Muslims worldwide too often face discrimination and hatred based on their religious beliefs. Last year, the United Nations declared March 15 as the International Day to Combat Islamophobia. This date also marks four years since the terrorist attacks on two mosques in Christchurch, New Zealand. On that day, a gunman killed 51 Muslim worshippers in two mosques and injured another 40.
Every person, everywhere has the right to freedom of thought, conscience, religion, and belief, including the freedom to change their beliefs or not believe. Each person also has the freedom, either individually or in community with others, in public or private, to manifest those beliefs in worship, observance, practice, and teaching.
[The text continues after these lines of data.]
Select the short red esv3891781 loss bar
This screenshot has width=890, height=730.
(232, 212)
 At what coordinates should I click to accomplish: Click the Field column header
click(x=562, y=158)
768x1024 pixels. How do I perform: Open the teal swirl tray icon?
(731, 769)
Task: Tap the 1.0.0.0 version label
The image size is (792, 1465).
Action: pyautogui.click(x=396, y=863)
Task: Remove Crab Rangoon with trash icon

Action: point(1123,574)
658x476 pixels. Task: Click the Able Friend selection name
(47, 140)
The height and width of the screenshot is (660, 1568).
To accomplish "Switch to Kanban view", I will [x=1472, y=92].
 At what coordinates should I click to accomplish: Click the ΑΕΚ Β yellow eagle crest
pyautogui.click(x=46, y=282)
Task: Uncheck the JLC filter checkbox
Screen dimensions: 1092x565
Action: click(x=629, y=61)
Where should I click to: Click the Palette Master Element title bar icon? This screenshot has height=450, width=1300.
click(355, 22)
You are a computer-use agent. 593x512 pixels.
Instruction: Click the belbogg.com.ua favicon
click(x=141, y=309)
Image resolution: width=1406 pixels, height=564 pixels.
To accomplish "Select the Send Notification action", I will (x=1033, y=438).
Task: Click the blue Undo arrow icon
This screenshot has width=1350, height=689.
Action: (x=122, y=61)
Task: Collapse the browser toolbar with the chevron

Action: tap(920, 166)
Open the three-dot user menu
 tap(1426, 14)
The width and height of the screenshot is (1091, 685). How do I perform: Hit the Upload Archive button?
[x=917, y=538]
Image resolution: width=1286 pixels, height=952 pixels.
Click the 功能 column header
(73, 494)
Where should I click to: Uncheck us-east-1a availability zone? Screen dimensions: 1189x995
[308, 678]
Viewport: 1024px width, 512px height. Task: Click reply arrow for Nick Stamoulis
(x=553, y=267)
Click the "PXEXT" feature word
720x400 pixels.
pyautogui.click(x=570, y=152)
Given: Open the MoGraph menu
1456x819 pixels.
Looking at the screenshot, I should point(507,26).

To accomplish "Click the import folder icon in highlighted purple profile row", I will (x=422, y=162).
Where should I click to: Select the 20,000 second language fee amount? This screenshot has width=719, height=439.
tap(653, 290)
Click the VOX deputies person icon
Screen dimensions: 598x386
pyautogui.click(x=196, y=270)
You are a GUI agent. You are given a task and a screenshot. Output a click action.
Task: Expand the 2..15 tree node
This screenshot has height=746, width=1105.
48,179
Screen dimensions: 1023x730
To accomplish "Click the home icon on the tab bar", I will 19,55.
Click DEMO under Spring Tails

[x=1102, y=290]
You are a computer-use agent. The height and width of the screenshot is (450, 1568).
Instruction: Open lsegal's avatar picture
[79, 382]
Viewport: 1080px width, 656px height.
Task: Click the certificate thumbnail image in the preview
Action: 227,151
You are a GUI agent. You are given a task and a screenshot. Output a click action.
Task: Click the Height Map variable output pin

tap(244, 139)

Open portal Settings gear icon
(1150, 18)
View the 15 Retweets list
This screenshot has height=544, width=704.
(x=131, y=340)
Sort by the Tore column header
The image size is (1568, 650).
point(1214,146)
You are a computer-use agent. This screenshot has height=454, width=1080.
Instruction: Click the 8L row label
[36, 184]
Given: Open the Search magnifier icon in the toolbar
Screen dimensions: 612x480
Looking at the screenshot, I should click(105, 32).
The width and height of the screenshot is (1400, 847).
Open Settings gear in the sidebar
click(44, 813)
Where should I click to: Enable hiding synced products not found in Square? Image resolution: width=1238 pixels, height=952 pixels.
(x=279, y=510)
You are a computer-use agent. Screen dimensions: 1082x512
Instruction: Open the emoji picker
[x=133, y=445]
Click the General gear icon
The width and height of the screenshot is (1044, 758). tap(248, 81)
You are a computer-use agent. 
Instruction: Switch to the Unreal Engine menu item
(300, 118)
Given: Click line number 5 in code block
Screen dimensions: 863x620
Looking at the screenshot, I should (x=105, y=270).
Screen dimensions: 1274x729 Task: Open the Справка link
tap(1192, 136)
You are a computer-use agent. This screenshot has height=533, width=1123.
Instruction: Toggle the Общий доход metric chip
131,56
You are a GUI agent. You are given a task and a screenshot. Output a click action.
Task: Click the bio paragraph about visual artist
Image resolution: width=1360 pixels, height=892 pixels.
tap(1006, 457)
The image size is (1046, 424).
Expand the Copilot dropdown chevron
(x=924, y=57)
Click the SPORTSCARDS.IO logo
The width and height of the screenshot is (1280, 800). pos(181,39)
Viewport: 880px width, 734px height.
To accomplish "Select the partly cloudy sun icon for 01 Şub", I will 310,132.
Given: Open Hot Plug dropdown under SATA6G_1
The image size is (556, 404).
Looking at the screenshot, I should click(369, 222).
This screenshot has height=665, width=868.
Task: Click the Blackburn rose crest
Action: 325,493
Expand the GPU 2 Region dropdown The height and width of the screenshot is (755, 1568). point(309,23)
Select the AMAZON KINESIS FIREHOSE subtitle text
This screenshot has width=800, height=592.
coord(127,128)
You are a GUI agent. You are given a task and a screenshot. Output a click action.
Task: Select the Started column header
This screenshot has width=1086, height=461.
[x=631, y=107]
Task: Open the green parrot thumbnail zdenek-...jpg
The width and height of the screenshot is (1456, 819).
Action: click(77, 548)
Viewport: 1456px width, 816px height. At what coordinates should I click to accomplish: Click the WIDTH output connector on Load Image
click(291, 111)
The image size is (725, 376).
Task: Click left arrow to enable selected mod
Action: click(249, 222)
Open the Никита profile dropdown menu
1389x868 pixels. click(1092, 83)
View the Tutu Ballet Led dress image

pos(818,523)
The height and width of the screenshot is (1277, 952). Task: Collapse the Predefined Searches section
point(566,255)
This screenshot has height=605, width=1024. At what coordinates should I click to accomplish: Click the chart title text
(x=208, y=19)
On this day, we call attention to people around the world who are harassed, detained, imprisoned, or even killed for identifying, practicing, converting to Islam or being perceived as Muslim. As the UN Special Rapporteur on Freedom of Religion or Belief told the Human Rights Council in 2021, “Institutional suspicion of Muslims and those perceived to be Muslim has escalated to epidemic proportions.”
The United States will continue to advocate for individuals’ ability to live in accordance with the dictates of their consciences and speak out on behalf of those who have been denied the ability to do so. As Muslims worldwide prepare for their holy month of Ramadan, a time of fasting and caring for communities, let us here in the United States and abroad, work to combat this hatred.